> GIVEN DATA:
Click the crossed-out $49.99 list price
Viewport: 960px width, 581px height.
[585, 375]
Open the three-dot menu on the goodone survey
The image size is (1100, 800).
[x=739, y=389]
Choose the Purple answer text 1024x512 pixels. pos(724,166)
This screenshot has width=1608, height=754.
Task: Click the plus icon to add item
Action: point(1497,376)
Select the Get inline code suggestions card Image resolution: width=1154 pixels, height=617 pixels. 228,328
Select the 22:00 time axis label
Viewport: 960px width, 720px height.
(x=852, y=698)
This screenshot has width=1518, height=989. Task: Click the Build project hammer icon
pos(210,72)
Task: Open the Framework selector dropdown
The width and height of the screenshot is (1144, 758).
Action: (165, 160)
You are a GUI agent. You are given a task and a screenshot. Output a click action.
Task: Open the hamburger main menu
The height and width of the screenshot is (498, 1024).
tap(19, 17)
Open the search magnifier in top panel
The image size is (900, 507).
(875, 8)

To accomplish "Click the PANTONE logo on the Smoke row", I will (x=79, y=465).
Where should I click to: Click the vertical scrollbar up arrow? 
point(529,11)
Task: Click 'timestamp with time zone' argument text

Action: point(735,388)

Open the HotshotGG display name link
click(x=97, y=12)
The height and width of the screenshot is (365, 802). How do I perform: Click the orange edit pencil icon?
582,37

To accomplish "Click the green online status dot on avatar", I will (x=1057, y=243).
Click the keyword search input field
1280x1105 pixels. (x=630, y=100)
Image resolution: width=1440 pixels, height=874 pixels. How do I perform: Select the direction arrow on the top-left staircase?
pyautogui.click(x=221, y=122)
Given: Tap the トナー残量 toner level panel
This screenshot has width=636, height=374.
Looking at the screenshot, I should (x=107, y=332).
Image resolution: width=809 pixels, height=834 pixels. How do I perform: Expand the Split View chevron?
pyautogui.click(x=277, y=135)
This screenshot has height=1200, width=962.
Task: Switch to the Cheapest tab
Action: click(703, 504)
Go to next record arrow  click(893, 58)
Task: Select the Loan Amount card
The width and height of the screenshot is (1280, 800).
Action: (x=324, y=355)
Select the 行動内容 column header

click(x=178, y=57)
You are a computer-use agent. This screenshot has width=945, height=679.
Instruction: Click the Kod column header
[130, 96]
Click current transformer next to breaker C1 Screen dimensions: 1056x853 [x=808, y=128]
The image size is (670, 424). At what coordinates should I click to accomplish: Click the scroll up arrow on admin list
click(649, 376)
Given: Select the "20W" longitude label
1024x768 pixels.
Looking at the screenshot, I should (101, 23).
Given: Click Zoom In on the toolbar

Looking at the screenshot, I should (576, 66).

> REQUIRED WORK: Repeat the listing above exactly, line for line.

> OUTPUT:
Click the crossed-out $49.99 list price
Viewport: 960px width, 581px height.
[585, 375]
Open the three-dot menu on the goodone survey
The image size is (1100, 800).
[x=739, y=389]
Choose the Purple answer text 1024x512 pixels. pos(724,166)
This screenshot has width=1608, height=754.
Task: Click the plus icon to add item
Action: point(1497,376)
Select the Get inline code suggestions card Image resolution: width=1154 pixels, height=617 pixels. 228,328
Select the 22:00 time axis label
Viewport: 960px width, 720px height.
(x=852, y=698)
This screenshot has width=1518, height=989. Task: Click the Build project hammer icon
pos(210,72)
Task: Open the Framework selector dropdown
The width and height of the screenshot is (1144, 758).
Action: (165, 160)
You are a GUI agent. You are given a task and a screenshot. Output a click action.
Task: Open the hamburger main menu
The height and width of the screenshot is (498, 1024).
tap(19, 17)
Open the search magnifier in top panel
The image size is (900, 507).
(875, 8)

To accomplish "Click the PANTONE logo on the Smoke row", I will (x=79, y=465).
Where should I click to: Click the vertical scrollbar up arrow? 
point(529,11)
Task: Click 'timestamp with time zone' argument text

Action: point(735,388)

Open the HotshotGG display name link
click(x=97, y=12)
The height and width of the screenshot is (365, 802). How do I perform: Click the orange edit pencil icon?
582,37

To accomplish "Click the green online status dot on avatar", I will (x=1057, y=243).
Click the keyword search input field
1280x1105 pixels. (x=630, y=100)
Image resolution: width=1440 pixels, height=874 pixels. How do I perform: Select the direction arrow on the top-left staircase?
pyautogui.click(x=221, y=122)
Given: Tap the トナー残量 toner level panel
This screenshot has width=636, height=374.
Looking at the screenshot, I should (x=107, y=332).
Image resolution: width=809 pixels, height=834 pixels. How do I perform: Expand the Split View chevron?
pyautogui.click(x=277, y=135)
This screenshot has height=1200, width=962.
Task: Switch to the Cheapest tab
Action: click(703, 504)
Go to next record arrow  click(893, 58)
Task: Select the Loan Amount card
The width and height of the screenshot is (1280, 800).
Action: (x=324, y=355)
Select the 行動内容 column header

click(x=178, y=57)
You are a computer-use agent. This screenshot has width=945, height=679.
Instruction: Click the Kod column header
[130, 96]
Click current transformer next to breaker C1 Screen dimensions: 1056x853 [x=808, y=128]
The image size is (670, 424). At what coordinates should I click to accomplish: Click the scroll up arrow on admin list
click(649, 376)
Given: Select the "20W" longitude label
1024x768 pixels.
Looking at the screenshot, I should (101, 23).
Given: Click Zoom In on the toolbar

Looking at the screenshot, I should (576, 66).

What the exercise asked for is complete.